BLM運動の広がりは、テック業界における人材多様性の欠如を浮き彫りにした(AFP/アフロ)

スタートアップの聖地として知られ、数々のスター企業を生み出した米シリコンバレーが人種問題に揺れている。きっかけはミネソタ州ミネアポリスにおける警官による黒人男性の死亡と、それに伴うブラック・ライブズ・マター(BLM)運動だ。

「父親として、娘にあなたは何をしたの? と聞かれ答えられるようになりたい」。サンフランシスコに本社を置くソーシャルニュースサービス運営企業、レディットの共同創業者アレクシス・オハニアン氏は6月5日、ツイッターで取締役を辞任すると発表し、後継者に黒人が就くことを求めた。オハニアン氏は黒人のプロテニス女子選手と結婚している。BLM運動を見て衝撃を受け決心したようだ。

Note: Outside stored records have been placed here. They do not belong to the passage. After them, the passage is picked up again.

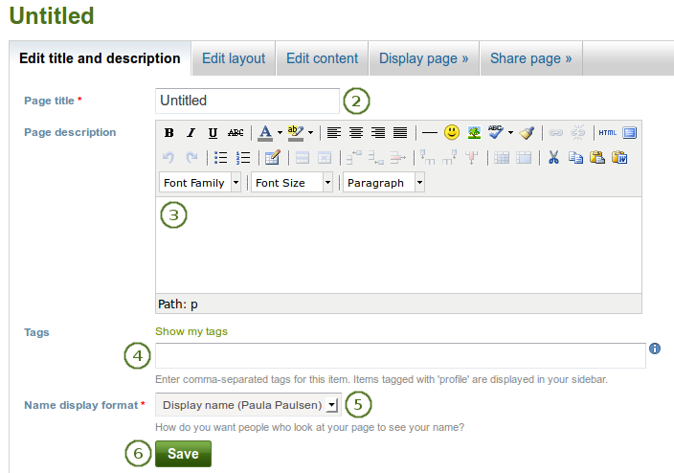674x473 pixels.
Task: Click the HTML source edit icon
Action: pos(608,133)
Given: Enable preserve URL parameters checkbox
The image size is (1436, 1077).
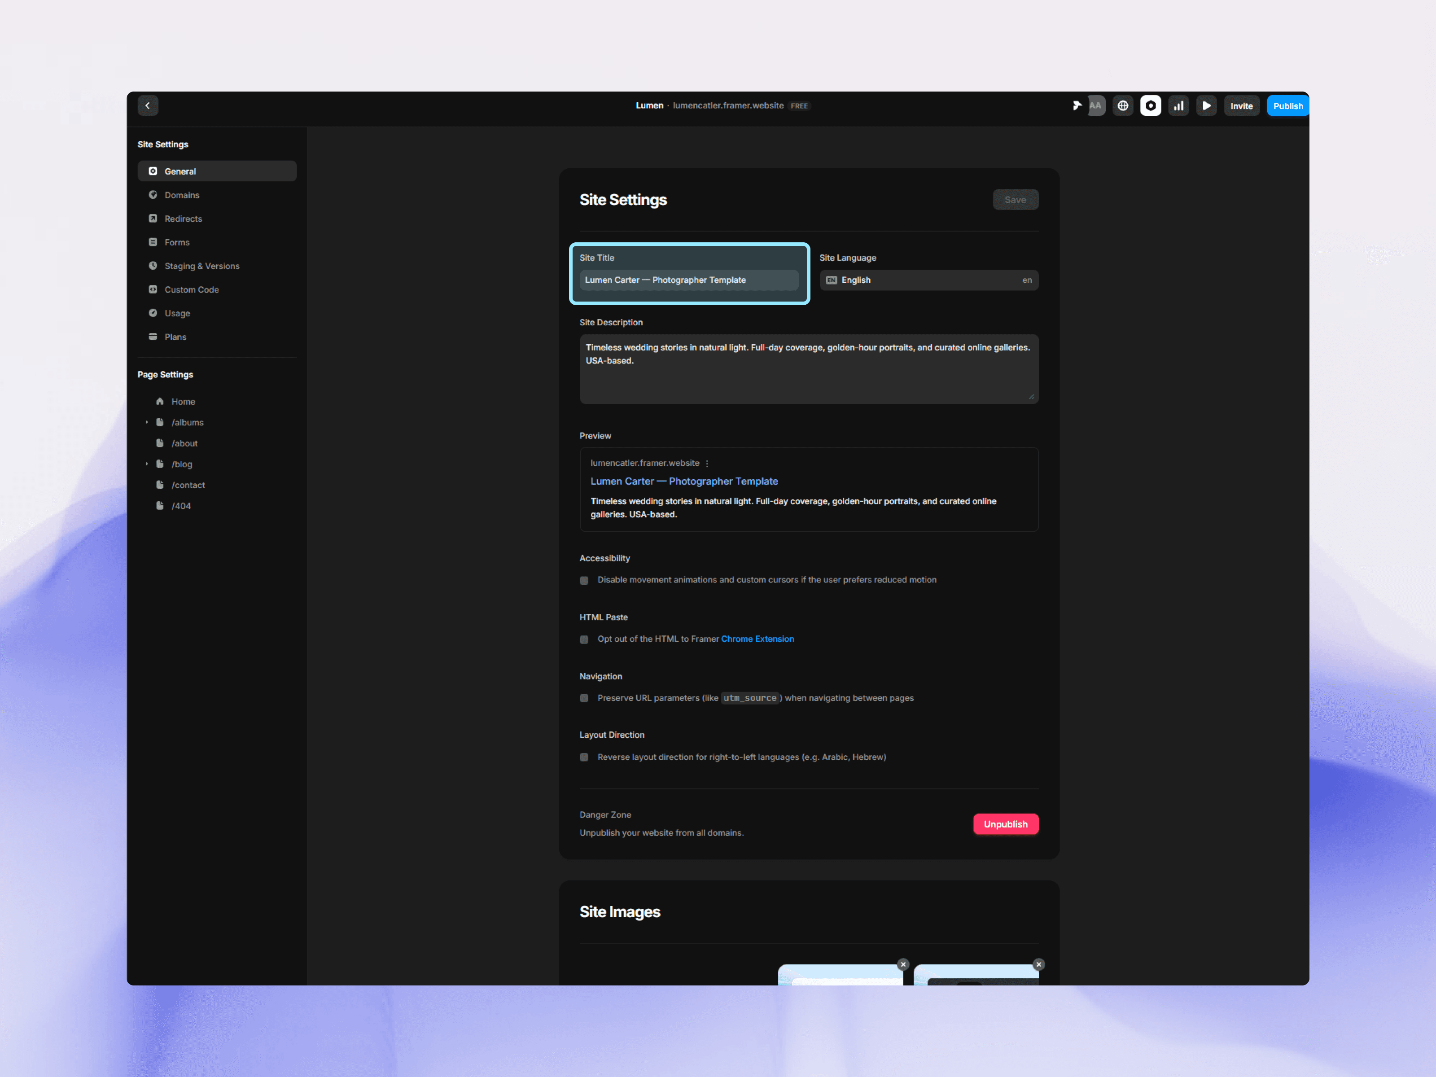Looking at the screenshot, I should [584, 698].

米政府統計によると、シリコンバレーに拠点を置くテクノロジー系大手75社の従業員のうち、黒人はわずか3%。男性は70%を占め、白人男性優位の構図も浮かび上がる。全米のテック系企業で見ると、CEOやCTO(最高技術責任者)など経営幹部職は白人が83%に上る一方、黒人は2%未満にとどまる。